Justiça proíbe sindicatos de paralisar portos nesta sexta

A vice-presidente do TST (Tribunal Superior do Trabalho), Maria Cristina Peduzzi, deferiu na noite de ontem (21) pedido de liminar do governo federal para impedir a paralisação dos portos nesta sexta-feira pelas centrais sindicais.

A liminar foi concedida em medida cautelar interposta pela AGU (Advocacia-Geral da União) contra a Força Sindical, a CUT e federações de trabalhadores na atividade portuária.

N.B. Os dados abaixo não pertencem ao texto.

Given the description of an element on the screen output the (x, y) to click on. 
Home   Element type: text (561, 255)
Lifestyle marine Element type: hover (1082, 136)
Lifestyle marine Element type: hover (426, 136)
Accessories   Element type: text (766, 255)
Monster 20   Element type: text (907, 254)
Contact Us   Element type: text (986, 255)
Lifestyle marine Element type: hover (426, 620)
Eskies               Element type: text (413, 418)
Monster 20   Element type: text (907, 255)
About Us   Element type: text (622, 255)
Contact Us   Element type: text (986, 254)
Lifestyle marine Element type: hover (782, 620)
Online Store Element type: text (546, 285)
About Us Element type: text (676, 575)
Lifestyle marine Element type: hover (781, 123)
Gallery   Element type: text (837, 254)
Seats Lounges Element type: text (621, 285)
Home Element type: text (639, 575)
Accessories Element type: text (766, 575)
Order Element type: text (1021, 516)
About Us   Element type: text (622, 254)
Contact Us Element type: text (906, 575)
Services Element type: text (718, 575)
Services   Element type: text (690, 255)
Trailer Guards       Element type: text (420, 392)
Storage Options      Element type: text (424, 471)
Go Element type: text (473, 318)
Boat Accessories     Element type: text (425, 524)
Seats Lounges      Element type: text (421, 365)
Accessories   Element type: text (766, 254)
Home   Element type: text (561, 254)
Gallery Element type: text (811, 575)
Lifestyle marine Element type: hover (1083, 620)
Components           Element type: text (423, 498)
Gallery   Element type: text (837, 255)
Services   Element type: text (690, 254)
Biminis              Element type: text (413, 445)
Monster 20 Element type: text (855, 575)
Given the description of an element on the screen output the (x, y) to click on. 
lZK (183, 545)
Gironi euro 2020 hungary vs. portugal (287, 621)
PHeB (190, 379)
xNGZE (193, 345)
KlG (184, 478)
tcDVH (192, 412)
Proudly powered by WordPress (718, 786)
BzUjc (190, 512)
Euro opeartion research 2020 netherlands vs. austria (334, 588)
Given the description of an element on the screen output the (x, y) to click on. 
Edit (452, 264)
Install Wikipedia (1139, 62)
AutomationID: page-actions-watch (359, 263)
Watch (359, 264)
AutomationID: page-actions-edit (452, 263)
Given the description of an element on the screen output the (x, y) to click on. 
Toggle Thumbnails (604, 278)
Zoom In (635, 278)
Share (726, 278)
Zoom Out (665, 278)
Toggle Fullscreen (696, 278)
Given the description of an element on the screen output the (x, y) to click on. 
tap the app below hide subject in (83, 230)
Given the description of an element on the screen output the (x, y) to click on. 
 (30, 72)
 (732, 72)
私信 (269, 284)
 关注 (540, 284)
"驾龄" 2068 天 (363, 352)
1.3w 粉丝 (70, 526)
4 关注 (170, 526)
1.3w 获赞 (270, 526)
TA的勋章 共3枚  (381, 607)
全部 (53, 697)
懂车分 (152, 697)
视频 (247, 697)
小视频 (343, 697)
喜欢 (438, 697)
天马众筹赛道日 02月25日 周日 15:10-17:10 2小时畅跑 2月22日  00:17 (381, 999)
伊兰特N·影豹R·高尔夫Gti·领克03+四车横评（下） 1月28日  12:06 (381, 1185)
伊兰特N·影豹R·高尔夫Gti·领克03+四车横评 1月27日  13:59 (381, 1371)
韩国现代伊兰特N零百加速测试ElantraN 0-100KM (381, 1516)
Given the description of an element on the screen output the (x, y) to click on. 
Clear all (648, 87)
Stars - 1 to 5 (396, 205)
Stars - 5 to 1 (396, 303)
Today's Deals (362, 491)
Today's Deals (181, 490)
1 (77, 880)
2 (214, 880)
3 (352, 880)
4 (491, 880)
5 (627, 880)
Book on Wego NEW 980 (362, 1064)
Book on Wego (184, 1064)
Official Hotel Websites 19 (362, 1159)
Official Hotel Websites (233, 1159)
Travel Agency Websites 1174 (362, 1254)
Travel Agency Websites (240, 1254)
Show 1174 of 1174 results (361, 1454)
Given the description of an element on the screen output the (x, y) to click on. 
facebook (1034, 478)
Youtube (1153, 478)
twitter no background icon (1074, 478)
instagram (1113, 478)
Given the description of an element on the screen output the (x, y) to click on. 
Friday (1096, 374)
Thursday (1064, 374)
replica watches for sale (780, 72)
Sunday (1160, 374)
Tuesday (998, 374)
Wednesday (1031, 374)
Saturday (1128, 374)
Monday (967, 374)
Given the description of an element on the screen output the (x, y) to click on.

A AGU apontou a ilegalidade das paralisações preparadas pelos sindicatos em protesto contra a medida provisória 595, que estabelece critérios para concessões de terminais portuários à iniciativa privada.

Na decisão, a ministra do TST acolheu o argumento de que a eventual paralisação seria abusiva, pelo fato de o funcionamento dos portos representar serviço essencial.

Na ação, a AGU argumenta que cada dia de paralisação dos portos implicaria prejuízo de aproximadamente R$ 66,7 milhões.

Diante do pedido, a ministra deferiu a liminar “a fim de determinar às rés que se abstenham de paralisar os serviços, assegurando o normal funcionamento da atividade portuária, com garantia de livre trânsito de bens, pessoas e mercadorias nos Portos brasileiros, sob pena de multa diária de R$ 200 mil”.

PARALISAÇÃO

Os trabalhadores portuários haviam confirmado ontem em assembleia realizada em Brasília uma greve em todos os portos do país na parte da manhã desta sexta.

Os trabalhadores querem que o governo obrigue portos privados a contratar mão de obra dos portos públicos, os chamados OGMOs (Órgãos Gestor de Mão de Obra).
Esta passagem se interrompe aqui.